Curved Road Ahead
There’s always something magical to waking up in New York City, something which makes me want to take my computer down to the nearest Starbucks (or the other one, a block away) and get writing.
It’s cold outside, so I’ll stay in my hotel room.
Yet the aura permeates. I barely slept all night. As if I need to move at that much more feverish a pace when I’m here. Here, we can do it all.
Work, work, work, work.
I lived here once, once upon a time. I lived the dream, as they say.
And then I came back, one year ago exactly, a kid from Los Angeles looking for a job. And somehow I ended up in Dallas of all places, that backwater of Judaism and life and civilization and culture.
Except it’s not.
I found in some small hick town in the south the most cultured of places, the most temperate of attitudes, the most mild of approaches, a place where Judaism soars, the grass grows green and the people smile. I fell in love with an entirely new way of life.
The funny thing is how we come to believe that the reality we know is the reality as it is wholly, reality as it should be, reality as best it can be.
I remember vividly, when I lived here, thinking how could I ever live anywhere else. New York was where I had come to, it was where I would die. This was the center. This was ground zero. This was the core.
This was where I had to be.
But I’m not. And things have worked out pretty damn well, to boot.
And now I come back to New York, back to sit through interviews of young rabbinical students about to be released into the world. Only this time I sit on the opposite side of the table, eager to welcome a new colleague into the wonderful family I’ve found down in the Republic.
It’s funny, the twists and turns that life takes. You never really know where things will end up. They rarely end up where you think they will.
That is, after all, what Kevin Arnold taught us in the series finale of The Wonder Years.
Some things work out. Others don’t. Life takes twist and turns.

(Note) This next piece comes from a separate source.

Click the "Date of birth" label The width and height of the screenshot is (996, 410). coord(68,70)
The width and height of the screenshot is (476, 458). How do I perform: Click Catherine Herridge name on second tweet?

And the trick is to find yourself sitting on the opposite side of the table from where you once were, or finding yourself at another table entirely, or maybe even no table, and realizing, celebrating and enjoying the blessing implicit within that new vantage point.
A year ago I had no clue that my mom would now be dead. Heck, I didn’t even know that she was sick. But I also had no clue of the new heights that life would bring me to all the while.
And I certainly had no clue that life would bring me right back here to New York, one year later to the day, so I could sit early in a New York morning and write, and feel oh so New York for getting straight to work on this cold winter day.